Introduction

La musique n’a pas toujours été un terrain pour la pure recherche artistique, ou un objet simplement commercial. Elle fut aussi populaire, au sens premier du terme, un exutoire essentiel à ceux qui n’avaient rien d’autre. Et c’est paradoxalement là, où la musique ne peut se permettre davantage que le dénuement, que l’art s’épanouit et s’éternise. Dans sa forme la plus nue, lorsque même l’instrument et le chant tombent les masques, l’espace est toujours plein, et résonne de la seule chose qui importe encore.

Le blues trouve sa source dans le terreau sudiste post-esclavagiste des États-Unis : ségrégation, misère, exploitation… Il permet aux Noirs de prendre une parole qu’on leur refuse ; il suffit parfois, lorsque vous entendez « My baby treats me so unkind », de remplacer « my baby » par « mon patron blanc, grand propriétaire terrien », et vous serez sans doute plus près de ce qu’entendaient, entre eux, les travailleurs des champs de coton…

Il est avant tout primordial, si l’on veut comprendre aussi bien la voie artistique que la voix populaire que représente le blues, de ne pas simplement l’aborder comme un courant musical. Il n’était pas l’emblème d’une génération, n’avait donné lieu à aucun hit planétaire, n’enthousiasmait aucun grand critique ou musicologue. Il rassemblait des opprimés ; et peut-être au-delà de les rassembler, parlait à chacun d’eux, personnellement, avec encore bien plus d’acuité. Dans un certain cadre racial et social, les musiques noires étaient davantage une lumière nécessaire qu’un simple goût artistique.

Le blues est à la confluence de nombreuses traditions musicales, émergeant d’une certaine cohabitation sociale forcée dans la vallée du Mississippi, dès le XVIIe siècle, suite à l’installation de plantations. Surtout esclaves africains, mais aussi Indiens natifs, colons britanniques, français, espagnols… Ces cultures ce sont confrontées, pour laisser une empreinte plus ou moins marquée sur le blues que l’on connaît. Le bluesman ne s’arrête plus aux folk-songs, largement puisées dans la tradition anglo-irlandaise, puis américanisés, qui racontaient les exploits d’héros mythiques auxquels les Noirs pouvaient s’identifier (on trouve encore souvent des allusions à John Henry, comme chez Mississippi John Hurt) ; il dit « je », raconte son histoire, devient le porte-parole du vague à l’âme de sa communauté.

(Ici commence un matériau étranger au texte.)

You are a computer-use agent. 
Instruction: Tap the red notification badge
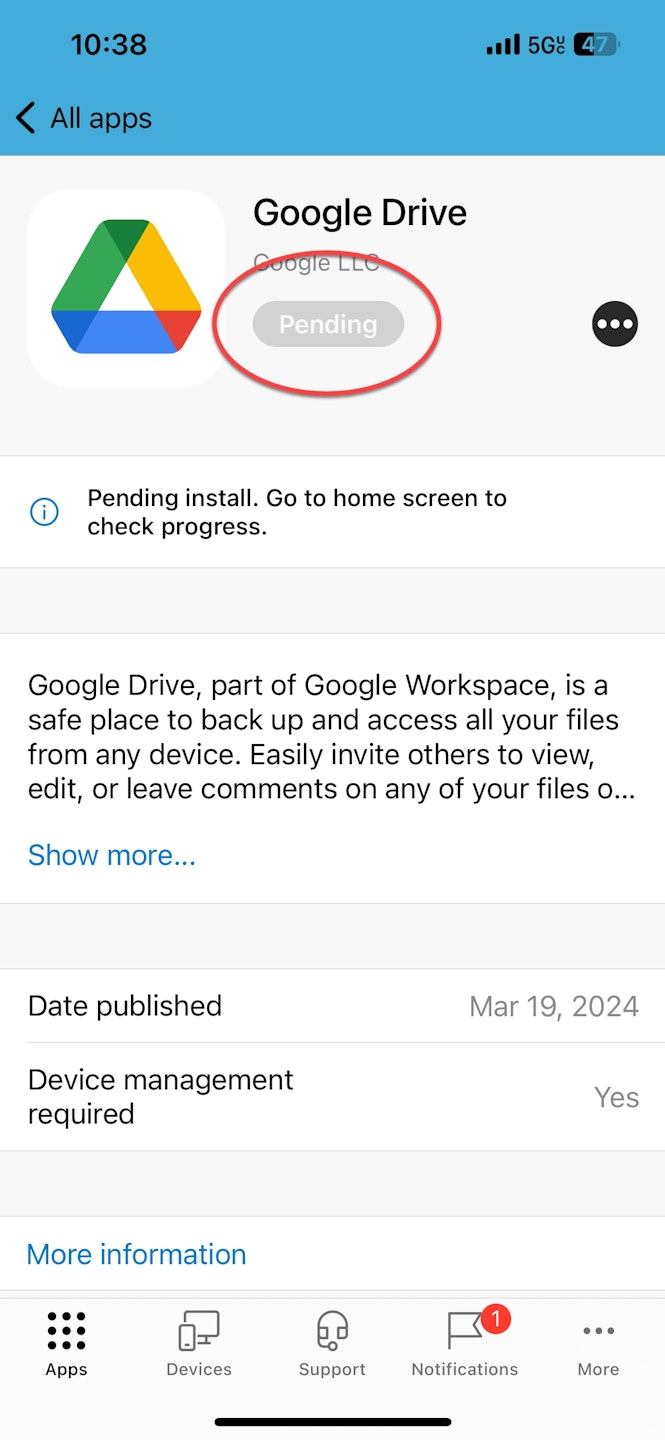(x=495, y=1320)
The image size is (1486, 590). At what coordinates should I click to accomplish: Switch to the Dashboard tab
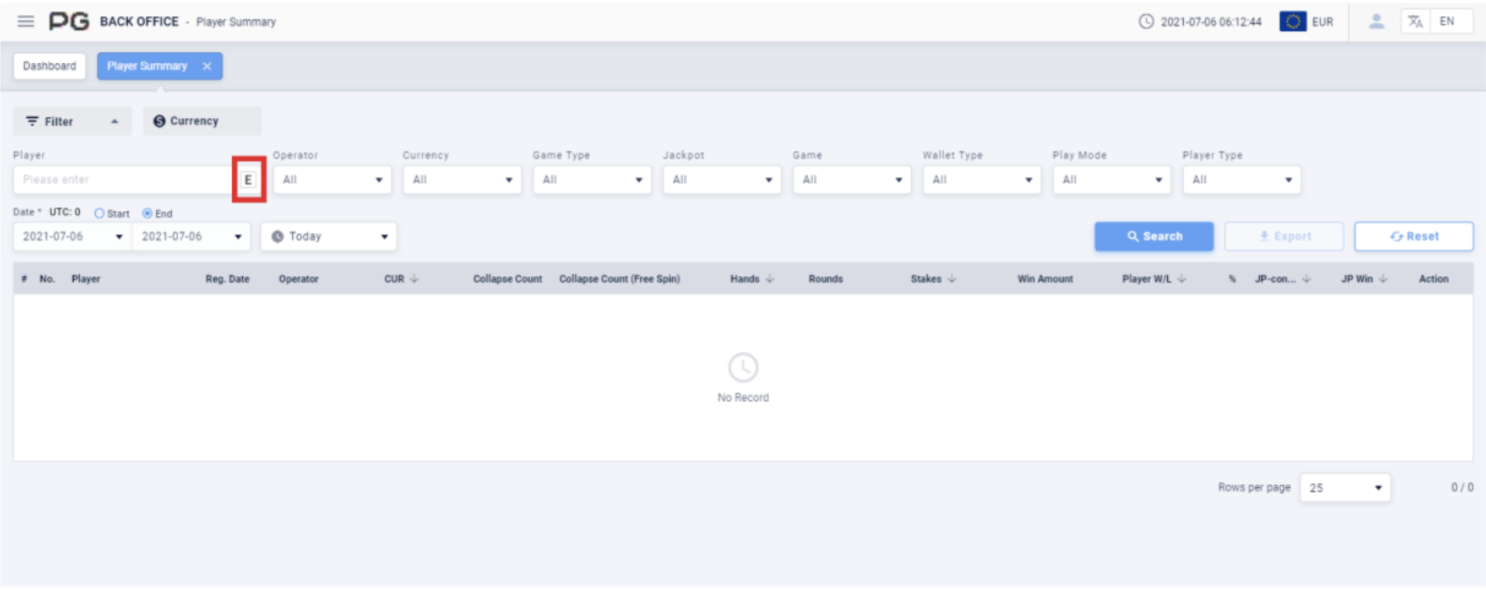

Le blues est probablement né à l’extrême fin du XIXe siècle dans la région dite du Delta, entre Mississippi et rivière Yazoo, au Sud de Memphis. Mais il n’a été enregistré qu’en 1920, date où il était déjà devenu très populaire parmi les Noirs du Sud, se répandant déjà au-delà de son aire d’origine. C’est sur ce rural blues qu’il faut s’arrêter, si l’on veut comprendre tout ce qui se joue dans cette musique étrangement intemporelle.

Le but de cette présentation, au fil des articles, sera d’introduire tout un chacun au blues, dans sa forme la plus authentique, aussi bien à travers les artistes qui l’ont forgé que ceux qui le perpétuent. De faire découvrir des noms ou des albums, qui laissent entrevoir toute la force du genre, avec la transcendance et l’empathie comme dialogue. Et de révéler l’argument éminemment social qui l’habite, et qui en fait cette musique du présent, bien plus actuelle qu’on le croit parfois.

Remarque technique : les vidéos ponctuant les articles correspondent le plus souvent à des versions live ou altérées, mais présentant un intérêt, aussi bien pour saisir l’artiste que pour rendre la lecture plus vivante. En revanche, elle ne correspondent donc pas aux versions studios, qui sont bien sûr indispensables et pour leur part accessibles en cliquant sur les liens hypertextes de certains titres cités dans les articles. Ces versions sont donc en général statiques, c’est-à-dire qu’il n’y a qu’un fichier audio.